**TASK PROMPT**
Retype each record shown below, leaving every character as it is.
Top of DATA RECORDS
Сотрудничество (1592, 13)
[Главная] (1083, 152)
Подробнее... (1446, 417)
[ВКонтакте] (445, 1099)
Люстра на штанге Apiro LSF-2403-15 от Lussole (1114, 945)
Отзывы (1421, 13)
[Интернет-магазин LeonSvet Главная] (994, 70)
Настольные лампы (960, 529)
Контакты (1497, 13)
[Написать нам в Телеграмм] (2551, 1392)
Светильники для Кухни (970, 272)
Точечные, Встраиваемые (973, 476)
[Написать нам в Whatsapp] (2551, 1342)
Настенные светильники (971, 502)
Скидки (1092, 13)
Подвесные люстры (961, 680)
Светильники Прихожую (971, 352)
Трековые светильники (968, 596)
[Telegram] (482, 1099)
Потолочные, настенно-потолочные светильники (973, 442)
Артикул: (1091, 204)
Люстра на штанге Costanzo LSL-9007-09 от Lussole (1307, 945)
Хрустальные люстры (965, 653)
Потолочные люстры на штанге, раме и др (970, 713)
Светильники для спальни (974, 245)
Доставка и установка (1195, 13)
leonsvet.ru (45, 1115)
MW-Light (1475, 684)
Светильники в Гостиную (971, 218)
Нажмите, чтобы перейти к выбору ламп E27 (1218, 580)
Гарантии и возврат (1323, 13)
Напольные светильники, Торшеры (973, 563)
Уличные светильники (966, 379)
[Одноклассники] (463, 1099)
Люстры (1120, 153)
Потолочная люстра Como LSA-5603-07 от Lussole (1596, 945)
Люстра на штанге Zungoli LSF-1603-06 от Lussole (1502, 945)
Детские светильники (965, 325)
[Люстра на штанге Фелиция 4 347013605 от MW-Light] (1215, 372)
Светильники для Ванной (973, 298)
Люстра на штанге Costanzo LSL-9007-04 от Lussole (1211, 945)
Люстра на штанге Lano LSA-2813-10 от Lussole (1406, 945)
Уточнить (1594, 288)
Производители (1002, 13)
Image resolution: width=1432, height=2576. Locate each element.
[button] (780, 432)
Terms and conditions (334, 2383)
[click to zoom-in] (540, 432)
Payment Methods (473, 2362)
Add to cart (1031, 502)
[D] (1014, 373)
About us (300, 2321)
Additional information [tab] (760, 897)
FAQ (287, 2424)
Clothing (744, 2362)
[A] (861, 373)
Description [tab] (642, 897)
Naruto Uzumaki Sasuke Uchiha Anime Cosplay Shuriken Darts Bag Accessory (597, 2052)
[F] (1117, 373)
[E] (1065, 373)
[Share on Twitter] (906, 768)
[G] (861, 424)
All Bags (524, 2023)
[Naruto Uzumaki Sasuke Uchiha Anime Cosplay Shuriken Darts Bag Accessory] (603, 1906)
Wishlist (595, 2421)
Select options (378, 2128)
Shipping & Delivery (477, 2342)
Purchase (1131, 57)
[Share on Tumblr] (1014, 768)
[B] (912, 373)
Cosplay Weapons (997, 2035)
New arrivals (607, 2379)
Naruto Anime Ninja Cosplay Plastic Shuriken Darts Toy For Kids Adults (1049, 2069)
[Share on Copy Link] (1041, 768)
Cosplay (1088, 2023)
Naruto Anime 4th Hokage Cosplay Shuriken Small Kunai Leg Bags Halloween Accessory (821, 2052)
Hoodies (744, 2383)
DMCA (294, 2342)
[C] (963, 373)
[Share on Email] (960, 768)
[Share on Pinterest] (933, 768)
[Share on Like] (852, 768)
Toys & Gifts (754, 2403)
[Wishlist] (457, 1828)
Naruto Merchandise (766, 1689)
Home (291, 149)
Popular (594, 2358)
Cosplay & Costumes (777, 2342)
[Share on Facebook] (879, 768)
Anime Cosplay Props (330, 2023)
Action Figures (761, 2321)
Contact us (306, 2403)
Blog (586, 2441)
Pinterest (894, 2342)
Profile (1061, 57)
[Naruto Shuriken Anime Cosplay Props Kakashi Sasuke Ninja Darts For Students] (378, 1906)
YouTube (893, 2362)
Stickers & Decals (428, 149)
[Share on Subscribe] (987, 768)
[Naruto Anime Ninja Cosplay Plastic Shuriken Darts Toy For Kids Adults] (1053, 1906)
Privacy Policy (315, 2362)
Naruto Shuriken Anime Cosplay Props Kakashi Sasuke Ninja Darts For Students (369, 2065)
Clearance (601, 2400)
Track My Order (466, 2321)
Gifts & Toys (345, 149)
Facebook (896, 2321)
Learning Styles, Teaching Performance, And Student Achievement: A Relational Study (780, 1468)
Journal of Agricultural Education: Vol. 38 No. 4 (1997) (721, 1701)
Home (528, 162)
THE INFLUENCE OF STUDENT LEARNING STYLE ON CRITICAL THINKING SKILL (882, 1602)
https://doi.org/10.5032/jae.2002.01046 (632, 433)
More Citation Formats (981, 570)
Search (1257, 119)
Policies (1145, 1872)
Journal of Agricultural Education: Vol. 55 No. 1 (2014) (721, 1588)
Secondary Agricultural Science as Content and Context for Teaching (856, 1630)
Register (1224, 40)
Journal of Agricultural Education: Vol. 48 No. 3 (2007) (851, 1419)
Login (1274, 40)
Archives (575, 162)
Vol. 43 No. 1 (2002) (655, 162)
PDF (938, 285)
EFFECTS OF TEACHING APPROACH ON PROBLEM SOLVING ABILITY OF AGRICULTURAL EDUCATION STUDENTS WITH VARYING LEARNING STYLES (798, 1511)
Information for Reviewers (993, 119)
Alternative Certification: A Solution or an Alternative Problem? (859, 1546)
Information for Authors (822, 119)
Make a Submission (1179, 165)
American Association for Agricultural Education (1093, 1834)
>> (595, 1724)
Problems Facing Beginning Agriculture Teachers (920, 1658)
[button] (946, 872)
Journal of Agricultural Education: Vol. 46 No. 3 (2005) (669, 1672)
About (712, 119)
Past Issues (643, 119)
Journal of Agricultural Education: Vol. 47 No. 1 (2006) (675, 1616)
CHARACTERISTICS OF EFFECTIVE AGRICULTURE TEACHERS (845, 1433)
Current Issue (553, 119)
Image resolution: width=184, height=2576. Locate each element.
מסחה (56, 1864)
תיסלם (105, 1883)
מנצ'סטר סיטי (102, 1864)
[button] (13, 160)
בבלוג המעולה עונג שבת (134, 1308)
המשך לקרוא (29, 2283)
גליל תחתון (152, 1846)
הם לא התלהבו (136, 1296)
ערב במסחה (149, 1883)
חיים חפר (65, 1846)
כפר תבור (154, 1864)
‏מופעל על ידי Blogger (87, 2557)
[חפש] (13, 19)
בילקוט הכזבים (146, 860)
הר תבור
Bottom of DATA RECORDS
**SOLUTION TO THE PROBLEM**
Сотрудничество (1592, 13)
[Главная] (1083, 152)
Подробнее... (1446, 417)
[ВКонтакте] (445, 1099)
Люстра на штанге Apiro LSF-2403-15 от Lussole (1114, 945)
Отзывы (1421, 13)
[Интернет-магазин LeonSvet Главная] (994, 70)
Настольные лампы (960, 529)
Контакты (1497, 13)
[Написать нам в Телеграмм] (2551, 1392)
Светильники для Кухни (970, 272)
Точечные, Встраиваемые (973, 476)
[Написать нам в Whatsapp] (2551, 1342)
Настенные светильники (971, 502)
Скидки (1092, 13)
Подвесные люстры (961, 680)
Светильники Прихожую (971, 352)
Трековые светильники (968, 596)
[Telegram] (482, 1099)
Потолочные, настенно-потолочные светильники (973, 442)
Артикул: (1091, 204)
Люстра на штанге Costanzo LSL-9007-09 от Lussole (1307, 945)
Хрустальные люстры (965, 653)
Потолочные люстры на штанге, раме и др (970, 713)
Светильники для спальни (974, 245)
Доставка и установка (1195, 13)
leonsvet.ru (45, 1115)
MW-Light (1475, 684)
Светильники в Гостиную (971, 218)
Нажмите, чтобы перейти к выбору ламп E27 (1218, 580)
Гарантии и возврат (1323, 13)
Напольные светильники, Торшеры (973, 563)
Уличные светильники (966, 379)
[Одноклассники] (463, 1099)
Люстры (1120, 153)
Потолочная люстра Como LSA-5603-07 от Lussole (1596, 945)
Люстра на штанге Zungoli LSF-1603-06 от Lussole (1502, 945)
Детские светильники (965, 325)
[Люстра на штанге Фелиция 4 347013605 от MW-Light] (1215, 372)
Светильники для Ванной (973, 298)
Люстра на штанге Costanzo LSL-9007-04 от Lussole (1211, 945)
Люстра на штанге Lano LSA-2813-10 от Lussole (1406, 945)
Уточнить (1594, 288)
Производители (1002, 13)
Image resolution: width=1432, height=2576. Locate each element.
[button] (780, 432)
Terms and conditions (334, 2383)
[click to zoom-in] (540, 432)
Payment Methods (473, 2362)
Add to cart (1031, 502)
[D] (1014, 373)
About us (300, 2321)
Additional information [tab] (760, 897)
FAQ (287, 2424)
Clothing (744, 2362)
[A] (861, 373)
Description [tab] (642, 897)
Naruto Uzumaki Sasuke Uchiha Anime Cosplay Shuriken Darts Bag Accessory (597, 2052)
[F] (1117, 373)
[E] (1065, 373)
[Share on Twitter] (906, 768)
[G] (861, 424)
All Bags (524, 2023)
[Naruto Uzumaki Sasuke Uchiha Anime Cosplay Shuriken Darts Bag Accessory] (603, 1906)
Wishlist (595, 2421)
Select options (378, 2128)
Shipping & Delivery (477, 2342)
Purchase (1131, 57)
[Share on Tumblr] (1014, 768)
[B] (912, 373)
Cosplay Weapons (997, 2035)
New arrivals (607, 2379)
Naruto Anime Ninja Cosplay Plastic Shuriken Darts Toy For Kids Adults (1049, 2069)
[Share on Copy Link] (1041, 768)
Cosplay (1088, 2023)
Naruto Anime 4th Hokage Cosplay Shuriken Small Kunai Leg Bags Halloween Accessory (821, 2052)
Hoodies (744, 2383)
DMCA (294, 2342)
[C] (963, 373)
[Share on Email] (960, 768)
[Share on Pinterest] (933, 768)
[Share on Like] (852, 768)
Toys & Gifts (754, 2403)
[Wishlist] (457, 1828)
Naruto Merchandise (766, 1689)
Home (291, 149)
Popular (594, 2358)
Cosplay & Costumes (777, 2342)
[Share on Facebook] (879, 768)
Anime Cosplay Props (330, 2023)
Action Figures (761, 2321)
Contact us (306, 2403)
Blog (586, 2441)
Pinterest (894, 2342)
Profile (1061, 57)
[Naruto Shuriken Anime Cosplay Props Kakashi Sasuke Ninja Darts For Students] (378, 1906)
YouTube (893, 2362)
Stickers & Decals (428, 149)
[Share on Subscribe] (987, 768)
[Naruto Anime Ninja Cosplay Plastic Shuriken Darts Toy For Kids Adults] (1053, 1906)
Privacy Policy (315, 2362)
Naruto Shuriken Anime Cosplay Props Kakashi Sasuke Ninja Darts For Students (369, 2065)
Clearance (601, 2400)
Track My Order (466, 2321)
Gifts & Toys (345, 149)
Facebook (896, 2321)
Learning Styles, Teaching Performance, And Student Achievement: A Relational Study (780, 1468)
Journal of Agricultural Education: Vol. 38 No. 4 (1997) (721, 1701)
Home (528, 162)
THE INFLUENCE OF STUDENT LEARNING STYLE ON CRITICAL THINKING SKILL (882, 1602)
https://doi.org/10.5032/jae.2002.01046 (632, 433)
More Citation Formats (981, 570)
Search (1257, 119)
Policies (1145, 1872)
Journal of Agricultural Education: Vol. 55 No. 1 (2014) (721, 1588)
Secondary Agricultural Science as Content and Context for Teaching (856, 1630)
Register (1224, 40)
Journal of Agricultural Education: Vol. 48 No. 3 (2007) (851, 1419)
Login (1274, 40)
Archives (575, 162)
Vol. 43 No. 1 (2002) (655, 162)
PDF (938, 285)
EFFECTS OF TEACHING APPROACH ON PROBLEM SOLVING ABILITY OF AGRICULTURAL EDUCATION STUDENTS WITH VARYING LEARNING STYLES (798, 1511)
Information for Reviewers (993, 119)
Alternative Certification: A Solution or an Alternative Problem? (859, 1546)
Information for Authors (822, 119)
Make a Submission (1179, 165)
American Association for Agricultural Education (1093, 1834)
>> (595, 1724)
Problems Facing Beginning Agriculture Teachers (920, 1658)
[button] (946, 872)
Journal of Agricultural Education: Vol. 46 No. 3 (2005) (669, 1672)
About (712, 119)
Past Issues (643, 119)
Journal of Agricultural Education: Vol. 47 No. 1 (2006) (675, 1616)
CHARACTERISTICS OF EFFECTIVE AGRICULTURE TEACHERS (845, 1433)
Current Issue (553, 119)
Image resolution: width=184, height=2576. Locate each element.
מסחה (56, 1864)
תיסלם (105, 1883)
מנצ'סטר סיטי (102, 1864)
[button] (13, 160)
בבלוג המעולה עונג שבת (134, 1308)
המשך לקרוא (29, 2283)
גליל תחתון (152, 1846)
הם לא התלהבו (136, 1296)
ערב במסחה (149, 1883)
חיים חפר (65, 1846)
כפר תבור (154, 1864)
‏מופעל על ידי Blogger (87, 2557)
[חפש] (13, 19)
בילקוט הכזבים (146, 860)
הר תבור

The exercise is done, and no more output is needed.